The MicroScribe had to be placed on the table, next to the plane for its limited reach zone. It was used in manual mode, meaning that the points were acquired one by one by pressing on the pedal while moving manually the probe over the plane. The total number of points kept for the analysis was equal to 133. Since the acquisition is performed manually while the software writes the coordinates in a text file, there is no visual feedback for the points distribution. For this reason, the points are not as equally distributed on the surface as with the other devices.
The O&P Scan is a handy scan, and the acquisition of the plane was performed generating several strips to cover the entire surface of the plane, manually moving the scanner in front of the plane. The software thanks to the magnetic field transducer automatically aligned all the strips. To obtain the exportable 3D model, the software RODIN4D NEO was used, with the lowest value of smoothing to limit possible deformations.
2.5.2 Spheres
The general settings for the different devices were similar to the acquisition of the flat plane, locating the scanners perpendicular to the planar base of the test-field. The main differences were the relative positions in respect to the test object. The distances between the planar base and the centre of the sensors are reported in Table 4.
The NextEngine distance from the planar base is larger than the maximum limit for the WIDE mode because we did not want to acquire the plane but the spheres mounted on it. Thanks to the custom supports, the spheres were closer to the sensor and they could be acquired properly.
In the Skanect software, used for acquiring with the Structure Sensor and the Kinect 1, the bounding box dimension was set equal to 0.4 m per side. This allowed improving the spatial resolution of the sampled points, with respect to the plane settings.

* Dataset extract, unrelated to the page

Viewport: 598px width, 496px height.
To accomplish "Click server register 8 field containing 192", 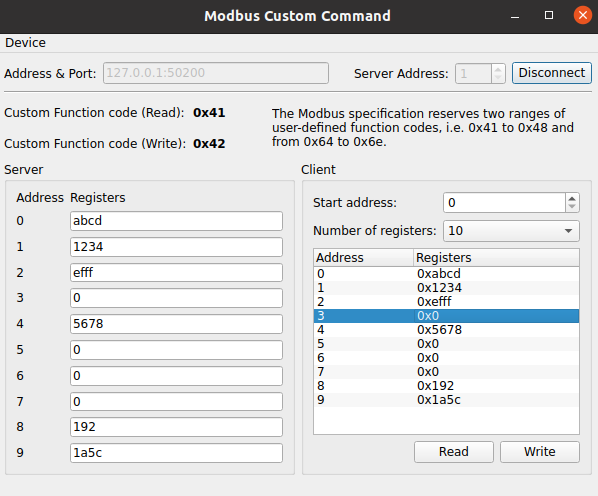I will [x=176, y=427].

Moreover, both the Structure Sensor and the Artec Leo were used both in fixed mode on the tripod and in handheld mode going around the test-field, in order to evaluate also their usual acquisition approach for the final application.
After testing for normality, differences in PS and PF between the fifteen different combinations of scanners and methods were tested with a one-way ANOVA analysis and with Bonferroni correction for post hoc tests. Differences with p values lower than 0.05 were considered as statistically significant.
2.5.3 Hand
Since CMM devices are good for sampling only a limited number of points for measuring few distances, but not for performing a 3D reconstruction, and due to the results obtained with the tests on the flat plane and on the spheres, the MicroScribe was neglected as possible reference in the case of the mannequin parts.
For the acquisition of the hand, the Vivid 9i was coupled with a middle lens. The parameter regarding the light intensity was set equal to 13, and 28 scans were acquired moving the object in front of the laser scanner and were then aligned and merged using Innovmetric Polyworks.
The ATOS II 400 was set similarly to the acquisitions performed for the flat plane and the spheres. Indeed, due to the fixed camera position, it was not possible to vary the distance of the bounding box. For this reason, 45 scans were acquired rotating the hand, in order to cover any region.
The NextEngine performed 12 acquisitions in a full rotation, with the hand placed vertically on a turntable. Then, 10 additional single scans were completed by manually defining the orientation of the hand on supports in order to cover as much as possible the scanned surface.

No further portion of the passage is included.